La Ryder Cup, organisée pour la première fois en France fin septembre, va bénéficier d’un extraordinaire coup de projecteur. Tiger Woods sera présent sur le parcours du Golf National. En pleine résurrection, l’ancien roi du golf a été sélectionné dans l’équipe américaine de Ryder Cup.

C’est l’événement dans l’événement. Après six ans d’absence en Ryder Cup, Tiger Woods est de retour, prêt à défier l’Europe sur le parcours du Golf National de Saint-Quentin-en-Yvelines, près de Paris, du 28 au 30 septembre, et à aider les Etats-Unis à conserver le trophée conquis en 2016, ce qu’ils n’ont plus réussi depuis 25 ans. S’il n’a pas décroché mi-août sa qualification automatique, dévolue aux huit meilleurs Américains au classement annuel mondial, Woods a collectionné les résultats suffisants pour être l’un des quatre choix du capitaine américain, Jim Furyk.

Des résultats en hausse

A 42 ans, après quatre opérations du dos entre 2014 et 2017, et des déconvenues personnelles, il est redevenu l’un des cadors du circuit mondial. “C’est l’une de mes meilleures saisons quand on prend en compte que je ne savais pas ce que j’allais pouvoir faire, je n’en avais absolument aucune idée”, a même estimé la semaine dernière le joueur de golf le plus connu de la planète. Son palmarès est certes toujours bloqué à 79 titres depuis août 2013, dont 14 en Grand Chelem, le dernier en 2008 (US Open), mais Woods est redevenu le “Tigre”. Il a ainsi terminé 2e du Championnat PGA en août, son meilleur résultat en Grand Chelem depuis 2009. Il a également terminé 2e du Valspar Championship, 5e du Arnold Palmer Invitational ou 6e du British Open. Tombé au-delà de la 600e place au classement mondial en 2017, il est désormais 26e mondial.

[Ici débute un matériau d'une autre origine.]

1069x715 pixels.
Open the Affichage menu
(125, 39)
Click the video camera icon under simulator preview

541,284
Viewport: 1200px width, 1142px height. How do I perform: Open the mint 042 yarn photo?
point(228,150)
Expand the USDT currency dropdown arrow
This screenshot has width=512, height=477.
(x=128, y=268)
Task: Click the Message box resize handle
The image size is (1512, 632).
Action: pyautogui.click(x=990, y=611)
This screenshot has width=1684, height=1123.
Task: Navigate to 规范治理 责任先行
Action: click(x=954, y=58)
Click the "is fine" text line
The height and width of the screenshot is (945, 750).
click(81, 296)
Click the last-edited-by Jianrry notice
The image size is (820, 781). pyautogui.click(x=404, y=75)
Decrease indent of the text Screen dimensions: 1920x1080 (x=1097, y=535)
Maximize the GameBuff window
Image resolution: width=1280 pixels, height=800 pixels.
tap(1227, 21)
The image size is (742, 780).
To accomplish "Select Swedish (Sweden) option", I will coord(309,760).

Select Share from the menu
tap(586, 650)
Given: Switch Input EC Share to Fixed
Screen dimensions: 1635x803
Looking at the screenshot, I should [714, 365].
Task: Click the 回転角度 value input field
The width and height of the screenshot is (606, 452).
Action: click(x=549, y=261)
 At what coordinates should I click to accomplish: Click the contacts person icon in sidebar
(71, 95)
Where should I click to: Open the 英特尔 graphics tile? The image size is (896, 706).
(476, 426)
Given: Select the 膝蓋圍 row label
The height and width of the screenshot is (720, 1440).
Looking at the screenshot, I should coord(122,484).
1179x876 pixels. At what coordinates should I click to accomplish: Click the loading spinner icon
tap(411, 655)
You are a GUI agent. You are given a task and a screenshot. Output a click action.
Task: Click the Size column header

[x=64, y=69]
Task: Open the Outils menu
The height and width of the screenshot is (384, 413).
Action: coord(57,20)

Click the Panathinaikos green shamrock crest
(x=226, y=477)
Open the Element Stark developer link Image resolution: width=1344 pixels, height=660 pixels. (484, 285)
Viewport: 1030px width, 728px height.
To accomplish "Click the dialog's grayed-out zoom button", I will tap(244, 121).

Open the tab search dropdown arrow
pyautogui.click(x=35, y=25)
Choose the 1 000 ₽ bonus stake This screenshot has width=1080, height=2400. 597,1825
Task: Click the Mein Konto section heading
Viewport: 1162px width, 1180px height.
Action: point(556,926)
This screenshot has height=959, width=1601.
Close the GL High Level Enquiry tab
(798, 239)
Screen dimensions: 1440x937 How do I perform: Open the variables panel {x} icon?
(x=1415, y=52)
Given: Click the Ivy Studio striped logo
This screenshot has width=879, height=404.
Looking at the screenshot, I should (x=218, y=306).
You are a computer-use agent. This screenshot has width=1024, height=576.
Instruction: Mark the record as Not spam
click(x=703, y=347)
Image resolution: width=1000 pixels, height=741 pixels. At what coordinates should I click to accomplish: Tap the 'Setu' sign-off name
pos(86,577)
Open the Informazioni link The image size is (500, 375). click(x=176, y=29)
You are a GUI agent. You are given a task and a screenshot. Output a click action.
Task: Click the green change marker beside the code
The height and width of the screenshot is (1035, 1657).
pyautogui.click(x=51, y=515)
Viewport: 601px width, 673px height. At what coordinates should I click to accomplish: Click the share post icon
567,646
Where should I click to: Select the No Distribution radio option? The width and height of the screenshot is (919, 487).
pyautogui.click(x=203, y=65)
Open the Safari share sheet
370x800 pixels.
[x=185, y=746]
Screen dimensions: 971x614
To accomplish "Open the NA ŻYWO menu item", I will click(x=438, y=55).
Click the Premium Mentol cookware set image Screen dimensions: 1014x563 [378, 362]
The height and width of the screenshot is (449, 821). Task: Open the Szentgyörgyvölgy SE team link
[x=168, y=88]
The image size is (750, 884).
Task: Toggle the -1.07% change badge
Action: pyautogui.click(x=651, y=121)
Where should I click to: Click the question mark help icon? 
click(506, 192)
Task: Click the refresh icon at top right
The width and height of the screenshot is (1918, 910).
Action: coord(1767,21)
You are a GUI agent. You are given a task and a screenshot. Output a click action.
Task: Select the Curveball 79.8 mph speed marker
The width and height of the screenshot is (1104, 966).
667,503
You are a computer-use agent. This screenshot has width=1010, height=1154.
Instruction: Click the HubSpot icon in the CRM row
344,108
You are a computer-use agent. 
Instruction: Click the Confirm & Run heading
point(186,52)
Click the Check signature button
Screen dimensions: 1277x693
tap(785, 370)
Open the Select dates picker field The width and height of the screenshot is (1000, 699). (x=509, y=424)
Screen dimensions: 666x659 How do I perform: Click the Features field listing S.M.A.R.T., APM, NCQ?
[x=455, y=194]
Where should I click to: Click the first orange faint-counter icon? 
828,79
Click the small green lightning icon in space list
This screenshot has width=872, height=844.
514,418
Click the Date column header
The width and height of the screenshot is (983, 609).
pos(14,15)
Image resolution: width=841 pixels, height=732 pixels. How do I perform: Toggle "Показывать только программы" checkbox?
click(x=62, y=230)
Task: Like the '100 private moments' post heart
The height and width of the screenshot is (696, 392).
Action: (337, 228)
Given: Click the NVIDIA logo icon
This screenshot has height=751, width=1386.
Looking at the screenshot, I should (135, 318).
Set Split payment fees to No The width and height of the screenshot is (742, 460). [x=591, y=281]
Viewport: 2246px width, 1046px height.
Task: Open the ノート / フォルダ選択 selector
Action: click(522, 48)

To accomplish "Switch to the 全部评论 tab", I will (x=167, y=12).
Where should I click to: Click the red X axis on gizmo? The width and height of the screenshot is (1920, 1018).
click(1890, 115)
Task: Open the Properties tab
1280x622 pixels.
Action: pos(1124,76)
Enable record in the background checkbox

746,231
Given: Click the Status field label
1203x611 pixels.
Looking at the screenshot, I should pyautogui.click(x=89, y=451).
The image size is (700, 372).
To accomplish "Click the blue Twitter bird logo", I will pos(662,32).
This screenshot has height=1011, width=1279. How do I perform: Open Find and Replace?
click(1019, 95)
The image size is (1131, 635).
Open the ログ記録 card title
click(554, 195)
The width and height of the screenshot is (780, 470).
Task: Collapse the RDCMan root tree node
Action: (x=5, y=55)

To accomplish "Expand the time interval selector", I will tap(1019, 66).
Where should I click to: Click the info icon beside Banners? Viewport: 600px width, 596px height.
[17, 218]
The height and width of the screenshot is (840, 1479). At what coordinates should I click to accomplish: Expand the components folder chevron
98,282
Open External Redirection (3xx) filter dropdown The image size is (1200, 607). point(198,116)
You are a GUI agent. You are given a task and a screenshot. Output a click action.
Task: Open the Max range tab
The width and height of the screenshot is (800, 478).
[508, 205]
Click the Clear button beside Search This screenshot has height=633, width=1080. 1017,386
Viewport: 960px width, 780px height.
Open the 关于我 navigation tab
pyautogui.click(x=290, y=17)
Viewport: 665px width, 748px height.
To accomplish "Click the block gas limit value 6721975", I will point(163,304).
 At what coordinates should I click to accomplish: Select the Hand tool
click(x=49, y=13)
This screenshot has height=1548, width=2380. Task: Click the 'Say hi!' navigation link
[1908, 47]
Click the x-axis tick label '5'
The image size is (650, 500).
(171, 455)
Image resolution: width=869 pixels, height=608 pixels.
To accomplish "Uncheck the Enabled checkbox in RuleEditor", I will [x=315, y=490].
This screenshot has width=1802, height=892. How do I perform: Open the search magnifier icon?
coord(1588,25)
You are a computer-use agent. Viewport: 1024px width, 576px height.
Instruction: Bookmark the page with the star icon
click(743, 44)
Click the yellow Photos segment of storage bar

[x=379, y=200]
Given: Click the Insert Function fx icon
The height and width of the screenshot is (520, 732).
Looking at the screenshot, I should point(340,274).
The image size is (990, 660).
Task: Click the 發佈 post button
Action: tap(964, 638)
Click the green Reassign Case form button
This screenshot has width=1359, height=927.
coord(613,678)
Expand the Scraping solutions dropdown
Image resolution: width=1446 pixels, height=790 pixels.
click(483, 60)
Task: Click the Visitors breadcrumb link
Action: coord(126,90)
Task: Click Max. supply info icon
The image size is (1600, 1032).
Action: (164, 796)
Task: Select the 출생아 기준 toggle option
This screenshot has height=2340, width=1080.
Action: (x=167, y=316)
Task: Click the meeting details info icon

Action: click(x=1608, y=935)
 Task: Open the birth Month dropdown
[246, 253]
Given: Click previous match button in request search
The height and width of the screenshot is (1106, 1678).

Peut mieux faire en Ryder Cup

Si toutes les yeux seront braqués sur lui lors de la Ryder Cup, l’épreuve, paradoxalement, ne lui réussit guère. En sept participations, il n’a soulevé le trophée qu’à une seule reprise, en 1999 sur le parcours américain de Brookline. Pire, son bilan personnel est plus que mitigé: en 33 parties disputées, il n’en a rapporté que 13 pour 17 défaites et 3 nuls. Mais pour Furyk, “c’est une plus-value énorme de pouvoir compter sur le meilleur joueur de l’histoire”.